Aussitôt, le RPG réclamait le départ de Mme Hadja Aminata Mame Camara, présidente par intérim de la Céni en remplacement de M. Sylla – malade et soigné à Paris depuis début août – jugée trop proche de Cellou Dalein Diallo.

Réunie samedi, la Céni a opposé une fin de non-recvoir à cette exigence et maintenu Mme Camara à son poste.

Un avocat de la défense de Ben Sékou Sylla, Me Boubacar Barry, avait accusé le jour du jugement « le RPG et son candidat d?instrumentaliser la justice ». « Leur stratégie est de tout faire pour que le second tour ne se tienne pas à la date convenue, en organisant une implosion de la Céni », avait-il ajouté.

Le RPG s’en défend et a accusé les militants de l’Union des forces démocratiques de Guinée (UFDG, parti de Cellou Dalein Diallo), d’avoir provoqué les violences de samedi.

Ils ont attaqué le domicile du chef du RPG, et il y a eu six blessés graves, selon Martine Condé, porte-parole d’Alpha Condé, bilan qui n’a pu être confirmé de source indépendante. La porte-parole a affirmé que des véhicules avaient également été endommagés et volés.

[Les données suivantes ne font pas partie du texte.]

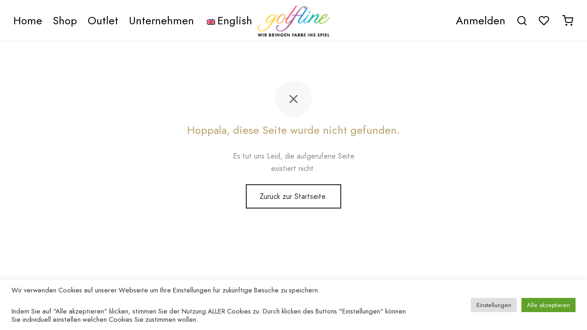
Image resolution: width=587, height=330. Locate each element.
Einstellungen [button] (493, 305)
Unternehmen (161, 20)
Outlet (103, 20)
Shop (65, 20)
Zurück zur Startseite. (293, 196)
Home (27, 20)
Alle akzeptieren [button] (548, 305)
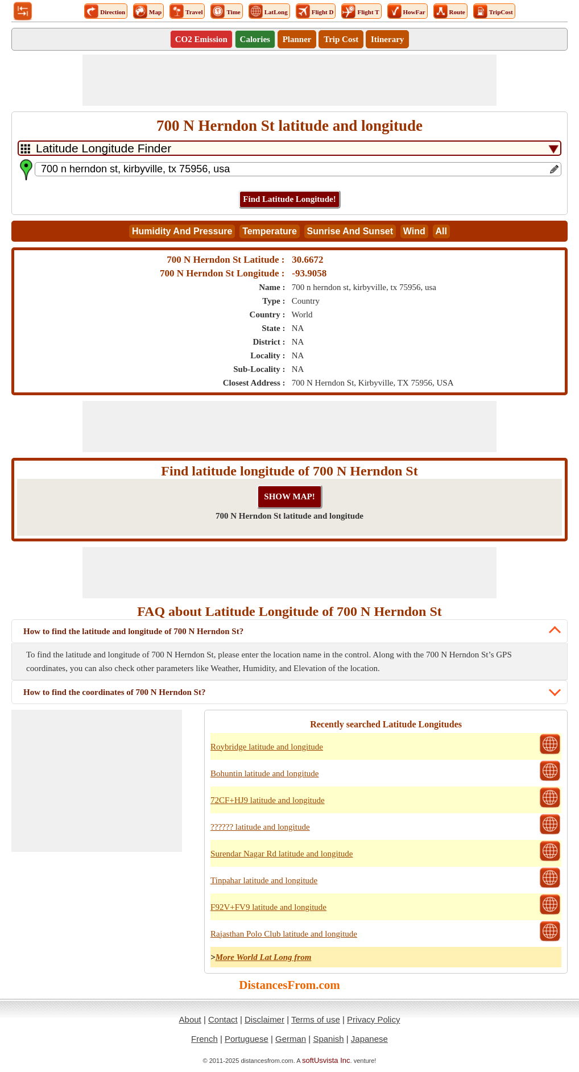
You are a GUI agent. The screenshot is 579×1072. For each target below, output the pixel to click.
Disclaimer (264, 1019)
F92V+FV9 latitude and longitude (268, 907)
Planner (297, 39)
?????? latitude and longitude (260, 826)
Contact (223, 1019)
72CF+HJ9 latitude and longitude (267, 800)
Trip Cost (341, 39)
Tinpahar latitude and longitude (263, 880)
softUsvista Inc (326, 1060)
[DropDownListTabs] (289, 148)
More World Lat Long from (264, 957)
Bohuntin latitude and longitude (264, 773)
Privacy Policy (373, 1019)
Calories (255, 39)
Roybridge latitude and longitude (266, 746)
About (190, 1019)
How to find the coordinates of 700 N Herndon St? (114, 692)
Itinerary (387, 39)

Dans un communiqué publié samedi soir, elle a appelé les partisans d’Alpha Condé « au calme et à la retenue », les exhortant « à ne pas céder à la provocation, faisant ainsi le jeu de ceux qui ne veulent pas des élections ».

En dépit de ces dénégations, le RPG a laissé planer le doute sur sa participation au second tour. Vendredi, un de ses dirigeants, Mohamed Diané, a affirmé qu’il participerait au scrutin « si toutes les conditions étaient réunies ».

Il a cité « l’affichage des listes électorales » et « l’installation » de nouveaux bureaux de vote dans des régions où de nombreux électeurs n’avaient pu voter au premier tour, les bureaux étant trop éloignés de leurs villages.

La Céni et le ministère de l’Administration territoriale doivent se réunir lundi pour finaliser l’organisation de ce second tour entre l’ex-Premier ministre Diallo (43,69% au 1er tour) et l’opposant historique Condé (18,25%).

Après l’annulation du vote pour absence de procès verbaux dans cinq importantes circonscriptions, le taux d’abstention avait été de 48%.